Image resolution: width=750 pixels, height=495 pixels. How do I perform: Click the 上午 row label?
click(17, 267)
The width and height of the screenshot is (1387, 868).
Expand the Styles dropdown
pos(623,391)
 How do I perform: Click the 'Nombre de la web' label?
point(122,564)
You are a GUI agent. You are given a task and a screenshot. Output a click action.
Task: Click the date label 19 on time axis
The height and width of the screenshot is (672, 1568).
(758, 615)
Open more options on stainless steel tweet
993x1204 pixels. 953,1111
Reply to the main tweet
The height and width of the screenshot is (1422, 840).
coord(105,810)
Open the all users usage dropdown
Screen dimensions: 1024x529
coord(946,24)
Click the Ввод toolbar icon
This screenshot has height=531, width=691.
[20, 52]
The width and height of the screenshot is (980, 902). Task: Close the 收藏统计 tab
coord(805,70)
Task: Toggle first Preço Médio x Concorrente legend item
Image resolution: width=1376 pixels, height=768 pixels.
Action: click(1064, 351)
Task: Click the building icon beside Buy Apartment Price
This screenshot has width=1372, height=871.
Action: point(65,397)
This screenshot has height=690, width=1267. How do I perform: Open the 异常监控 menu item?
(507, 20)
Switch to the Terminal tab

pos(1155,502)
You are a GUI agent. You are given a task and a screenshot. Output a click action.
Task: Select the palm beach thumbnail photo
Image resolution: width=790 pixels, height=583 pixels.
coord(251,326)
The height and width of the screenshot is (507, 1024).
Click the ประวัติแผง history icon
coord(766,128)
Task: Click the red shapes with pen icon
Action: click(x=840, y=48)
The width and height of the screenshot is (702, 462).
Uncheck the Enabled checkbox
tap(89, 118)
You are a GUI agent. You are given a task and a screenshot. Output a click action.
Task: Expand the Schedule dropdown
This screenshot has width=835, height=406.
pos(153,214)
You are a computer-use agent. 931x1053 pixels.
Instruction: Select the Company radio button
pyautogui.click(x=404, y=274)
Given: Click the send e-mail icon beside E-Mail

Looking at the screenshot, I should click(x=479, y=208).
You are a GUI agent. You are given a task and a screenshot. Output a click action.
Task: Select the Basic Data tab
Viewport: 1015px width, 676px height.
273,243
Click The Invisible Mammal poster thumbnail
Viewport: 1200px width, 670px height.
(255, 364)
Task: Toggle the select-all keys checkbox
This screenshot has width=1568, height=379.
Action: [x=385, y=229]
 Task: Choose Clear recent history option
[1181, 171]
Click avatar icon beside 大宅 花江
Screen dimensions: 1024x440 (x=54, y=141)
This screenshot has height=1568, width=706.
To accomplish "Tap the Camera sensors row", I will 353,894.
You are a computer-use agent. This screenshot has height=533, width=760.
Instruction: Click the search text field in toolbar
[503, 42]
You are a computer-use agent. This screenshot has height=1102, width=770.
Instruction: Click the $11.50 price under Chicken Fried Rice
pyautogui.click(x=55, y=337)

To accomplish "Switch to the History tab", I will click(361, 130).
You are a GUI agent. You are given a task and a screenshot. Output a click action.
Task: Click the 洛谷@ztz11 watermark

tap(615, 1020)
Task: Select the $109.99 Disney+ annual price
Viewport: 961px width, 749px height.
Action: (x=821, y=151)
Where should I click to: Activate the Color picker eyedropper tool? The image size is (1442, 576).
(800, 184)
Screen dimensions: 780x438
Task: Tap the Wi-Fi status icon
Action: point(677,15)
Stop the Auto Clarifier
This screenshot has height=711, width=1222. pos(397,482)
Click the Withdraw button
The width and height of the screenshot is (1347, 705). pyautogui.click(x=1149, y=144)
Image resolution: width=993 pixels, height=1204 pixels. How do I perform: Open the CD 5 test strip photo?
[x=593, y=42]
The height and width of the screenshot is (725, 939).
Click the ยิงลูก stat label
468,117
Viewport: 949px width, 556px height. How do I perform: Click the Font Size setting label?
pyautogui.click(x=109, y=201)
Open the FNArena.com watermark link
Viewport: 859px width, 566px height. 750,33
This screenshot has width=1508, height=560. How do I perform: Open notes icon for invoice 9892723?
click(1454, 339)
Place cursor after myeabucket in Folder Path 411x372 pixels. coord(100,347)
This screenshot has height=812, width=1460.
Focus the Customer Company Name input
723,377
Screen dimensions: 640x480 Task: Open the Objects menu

» **YOUR INSTRUCTIONS**
Prepare a faithful transcription of the material above, with nothing altered.

» **OUTPUT**
Image resolution: width=750 pixels, height=495 pixels. How do I perform: Click the 上午 row label?
click(17, 267)
The width and height of the screenshot is (1387, 868).
Expand the Styles dropdown
pos(623,391)
 How do I perform: Click the 'Nombre de la web' label?
point(122,564)
You are a GUI agent. You are given a task and a screenshot. Output a click action.
Task: Click the date label 19 on time axis
The height and width of the screenshot is (672, 1568).
(758, 615)
Open more options on stainless steel tweet
993x1204 pixels. 953,1111
Reply to the main tweet
The height and width of the screenshot is (1422, 840).
coord(105,810)
Open the all users usage dropdown
Screen dimensions: 1024x529
coord(946,24)
Click the Ввод toolbar icon
This screenshot has height=531, width=691.
[20, 52]
The width and height of the screenshot is (980, 902). Task: Close the 收藏统计 tab
coord(805,70)
Task: Toggle first Preço Médio x Concorrente legend item
Image resolution: width=1376 pixels, height=768 pixels.
Action: click(1064, 351)
Task: Click the building icon beside Buy Apartment Price
This screenshot has width=1372, height=871.
Action: point(65,397)
This screenshot has height=690, width=1267. How do I perform: Open the 异常监控 menu item?
(507, 20)
Switch to the Terminal tab

pos(1155,502)
You are a GUI agent. You are given a task and a screenshot. Output a click action.
Task: Select the palm beach thumbnail photo
Image resolution: width=790 pixels, height=583 pixels.
coord(251,326)
The height and width of the screenshot is (507, 1024).
Click the ประวัติแผง history icon
coord(766,128)
Task: Click the red shapes with pen icon
Action: click(x=840, y=48)
The width and height of the screenshot is (702, 462).
Uncheck the Enabled checkbox
tap(89, 118)
You are a GUI agent. You are given a task and a screenshot. Output a click action.
Task: Expand the Schedule dropdown
This screenshot has width=835, height=406.
pos(153,214)
You are a computer-use agent. 931x1053 pixels.
Instruction: Select the Company radio button
pyautogui.click(x=404, y=274)
Given: Click the send e-mail icon beside E-Mail

Looking at the screenshot, I should click(x=479, y=208).
You are a GUI agent. You are given a task and a screenshot. Output a click action.
Task: Select the Basic Data tab
Viewport: 1015px width, 676px height.
273,243
Click The Invisible Mammal poster thumbnail
Viewport: 1200px width, 670px height.
(255, 364)
Task: Toggle the select-all keys checkbox
This screenshot has width=1568, height=379.
Action: [x=385, y=229]
 Task: Choose Clear recent history option
[1181, 171]
Click avatar icon beside 大宅 花江
Screen dimensions: 1024x440 (x=54, y=141)
This screenshot has height=1568, width=706.
To accomplish "Tap the Camera sensors row", I will 353,894.
You are a computer-use agent. This screenshot has height=533, width=760.
Instruction: Click the search text field in toolbar
[503, 42]
You are a computer-use agent. This screenshot has height=1102, width=770.
Instruction: Click the $11.50 price under Chicken Fried Rice
pyautogui.click(x=55, y=337)

To accomplish "Switch to the History tab", I will click(361, 130).
You are a GUI agent. You are given a task and a screenshot. Output a click action.
Task: Click the 洛谷@ztz11 watermark

tap(615, 1020)
Task: Select the $109.99 Disney+ annual price
Viewport: 961px width, 749px height.
Action: (x=821, y=151)
Where should I click to: Activate the Color picker eyedropper tool? The image size is (1442, 576).
(800, 184)
Screen dimensions: 780x438
Task: Tap the Wi-Fi status icon
Action: point(677,15)
Stop the Auto Clarifier
This screenshot has height=711, width=1222. pos(397,482)
Click the Withdraw button
The width and height of the screenshot is (1347, 705). pyautogui.click(x=1149, y=144)
Image resolution: width=993 pixels, height=1204 pixels. How do I perform: Open the CD 5 test strip photo?
[x=593, y=42]
The height and width of the screenshot is (725, 939).
Click the ยิงลูก stat label
468,117
Viewport: 949px width, 556px height. How do I perform: Click the Font Size setting label?
pyautogui.click(x=109, y=201)
Open the FNArena.com watermark link
Viewport: 859px width, 566px height. 750,33
This screenshot has width=1508, height=560. How do I perform: Open notes icon for invoice 9892723?
click(1454, 339)
Place cursor after myeabucket in Folder Path 411x372 pixels. coord(100,347)
This screenshot has height=812, width=1460.
Focus the Customer Company Name input
723,377
Screen dimensions: 640x480 Task: Open the Objects menu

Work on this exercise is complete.